そして鳴り響く女子の歓声。分かった分かった、ハイタッチする雨竜が格好いいのは分かったから静かにしてくれ。
気持ちを切り替えてディフェンスをすると、Cクラスの面々が苦悶の表情を浮かべているのが分かった。しょうがない、8点あった貯金があっと言う間に1点しかなくなったのだ。お通夜ムードになっても仕方ない。
だが、彼らは彼らで負けるつもりはなさそうだ。
ボール運び君が1度右にフェイントを入れてから僕を左から抜こうとする。
そんなに易々通すつもりはなかったが、Cクラスの選手が真横に居て僕は動けなかった。しまった、スクリーンか。
落ち着け、焦る必要はない。正面から突破するのは雨竜が居るから無理だ。彼らから見て右に流れたということは最後のシュートは左から行うはず。先ほどのようにわざとフリーにさせてカットすればいい。
作戦通り、雨竜は右からの攻撃に分かりやすく釣られてくれている。
それが通用していると判断したCクラスは、小刻みなパスで逆サイドへボールを持っていく。
「よし!」
僕はなんとかボールに触れることができた。キャッチはできなかったが前にこぼれるボールを取ればマイボール、逆転に向けて攻撃を開始できる。
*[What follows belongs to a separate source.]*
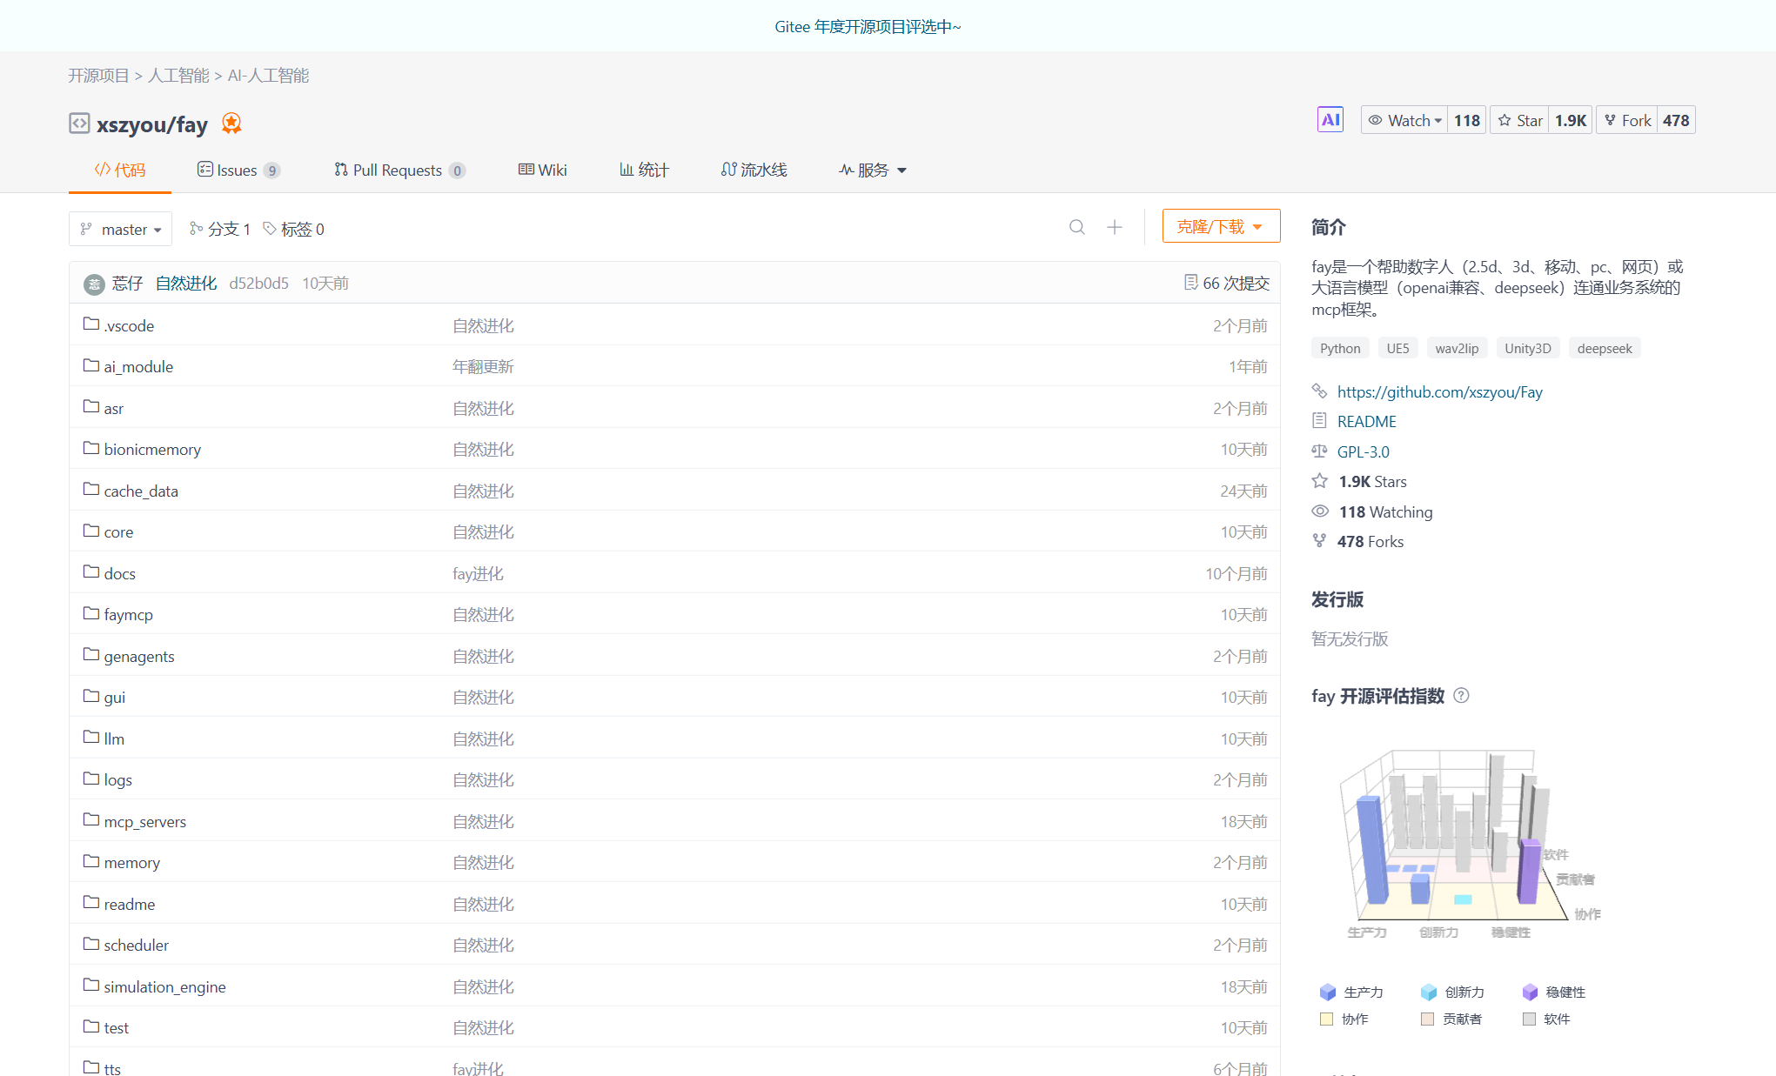Click the commit history icon beside 66 次提交
The image size is (1776, 1076).
coord(1192,282)
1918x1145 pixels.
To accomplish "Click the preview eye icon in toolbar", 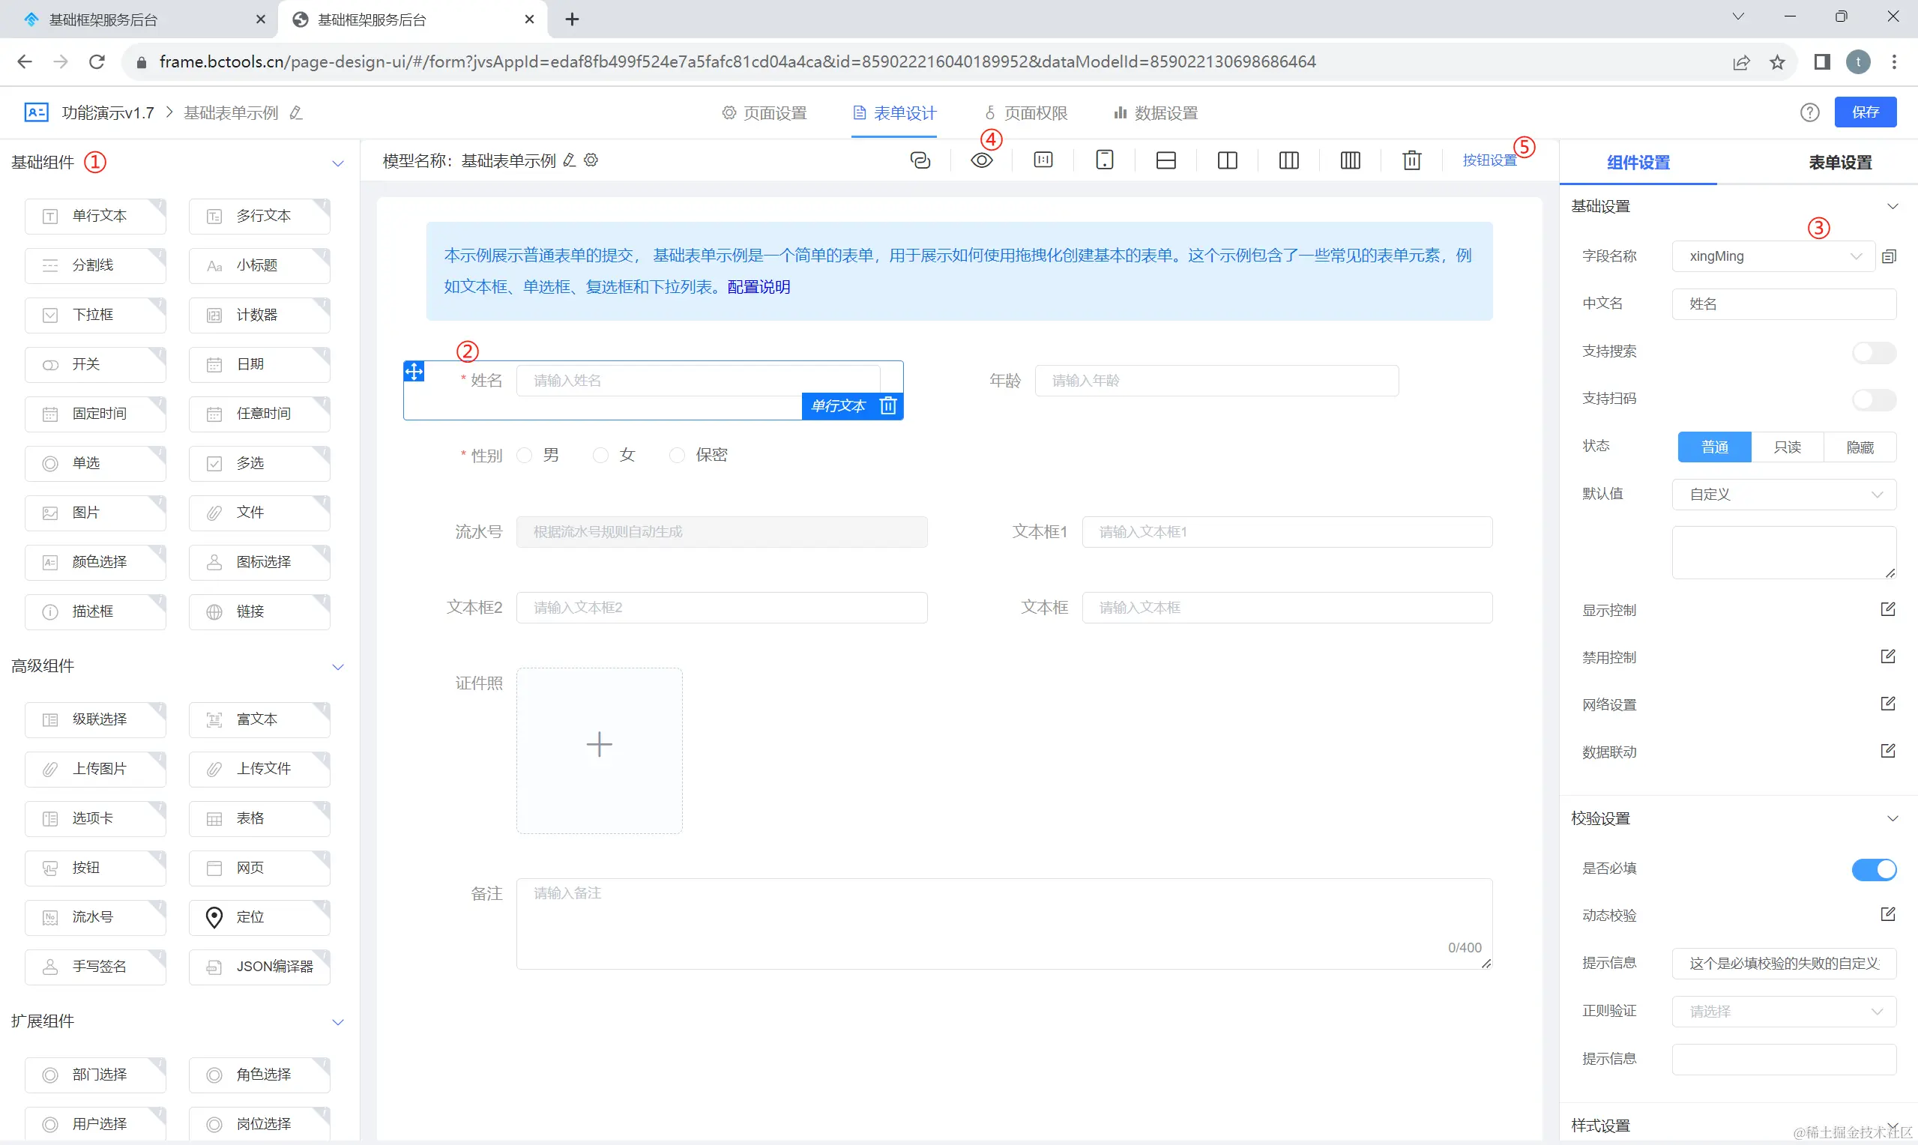I will tap(981, 160).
僕は中腰のままボールを取ろうとした瞬間、それは起きた。
「取らすか!」
ボール受け取ろうしたCクラス側の選手がボールを確保しようと接近してくる。お互いにボールを掴んだのはほぼ同時だった。
「うらああ!!」
相手が僕からボールを奪取しようと腕を捻ったとき、僕は鼻の辺りに鈍い痛みが走った。
「っ!」
僕は思わずボールから手を放し、鼻を押さえながらその場に座り込む。
「雪矢!?」
密集している故のアクシデント。お互いが全力でプレイしている故の事故。
相手の肘が勢いよく僕の鼻に当たり、鼻血が止まらなくなっていた。